Stored items
Segment Open

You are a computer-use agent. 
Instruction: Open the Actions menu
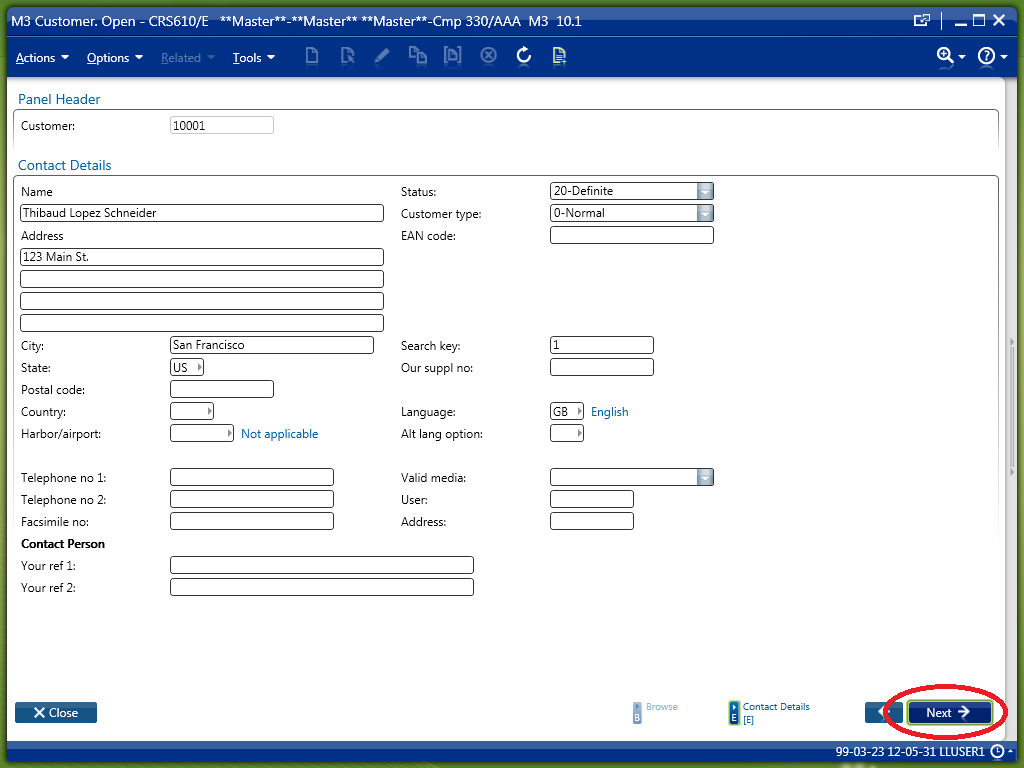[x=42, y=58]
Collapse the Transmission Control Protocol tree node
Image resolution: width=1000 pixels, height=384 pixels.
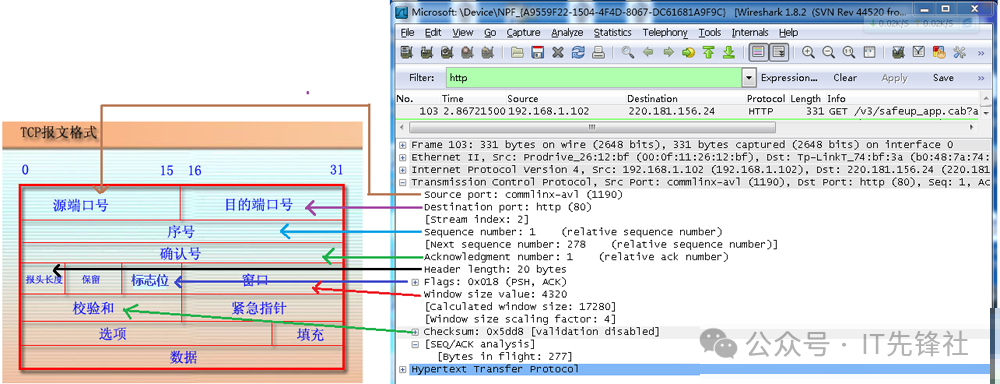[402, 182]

Segment Closed

**Task directions**:
Your answer must be the exact lines from the one containing "Instruction: Open the Actions menu" through the last line of the records above, with both included and no pictures.

**Expected output**:
Instruction: Open the Actions menu
[x=42, y=58]
Collapse the Transmission Control Protocol tree node
Image resolution: width=1000 pixels, height=384 pixels.
[402, 182]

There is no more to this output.